Northwestern Football: 5 Areas That Need Improvement After the Bye Week

Northwestern Football: 5 Areas That Need Improvement After the Bye Week

All is not well in Evanston, Illinois. The Northwestern Wildcats entered the 2019 season with plenty of expectations after last year's success. But after a 1-1 start, Northwestern (1-4, 0-3 Big Ten) has since lost three straight to Michigan State, Wisconsin, and Nebraska by a combined score of 68-35. The team is dealing with injuries at crucial positions, the offense is struggling to move the ball, which has resulted in the defense becoming worn down from being on the field for too long. The Wildcats were on a bye last week (second of the season), which means they will be playing seven straight weeks from here out.
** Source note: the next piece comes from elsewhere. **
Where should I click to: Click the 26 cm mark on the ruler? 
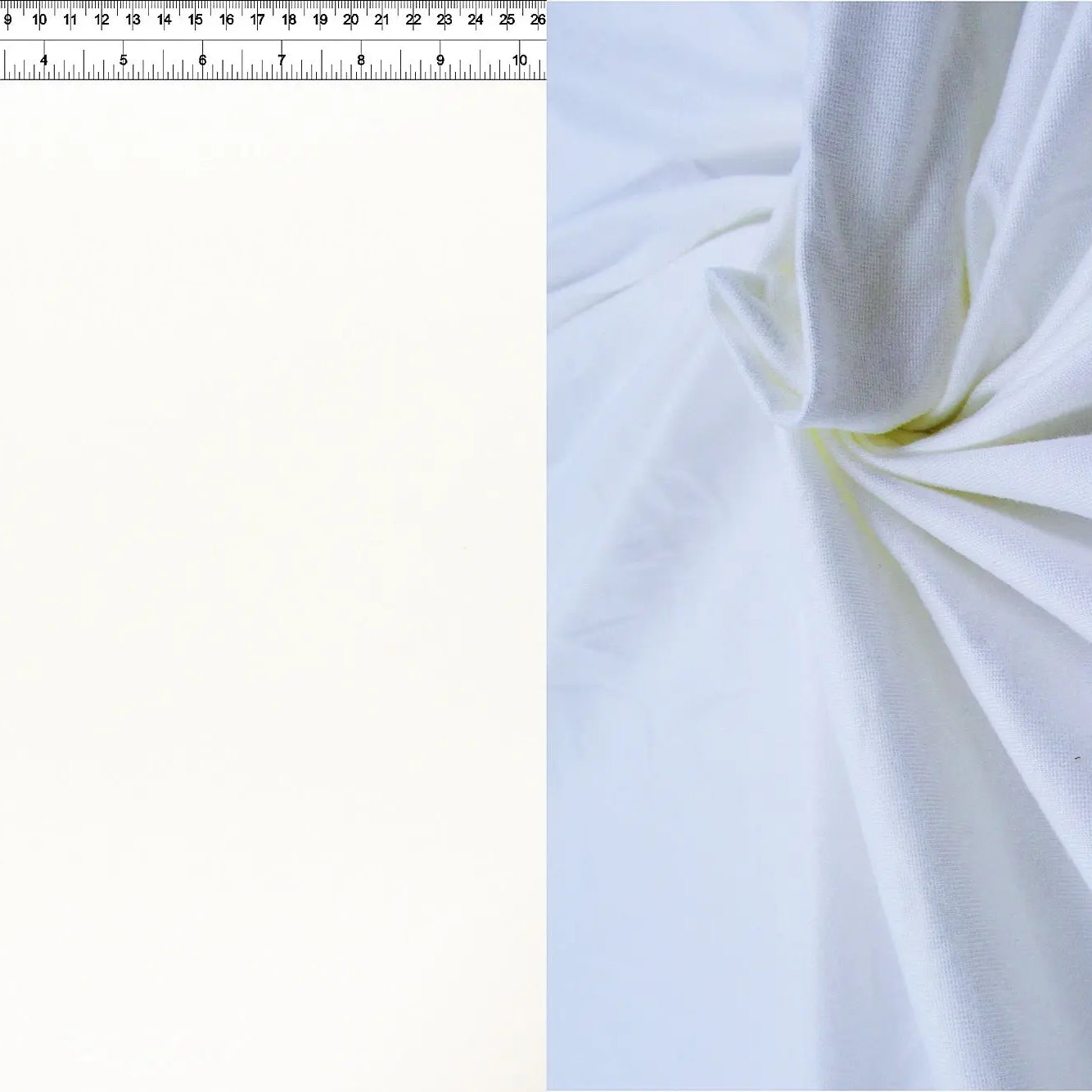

That means there are still plenty of opportunities to rack up some wins, but this is a team with plenty to correct as well. Northwestern has No. 3 Ohio State (6-0, 3-0) and No. 17 Iowa (4-1, 1-1) coming to Ryan Field in back-to-back weeks. If the Wildcats want to replicate their 7-1 finish last season that propelled them to the Big Ten West title, they will have to play much better, starting Friday night against the Buckeyes.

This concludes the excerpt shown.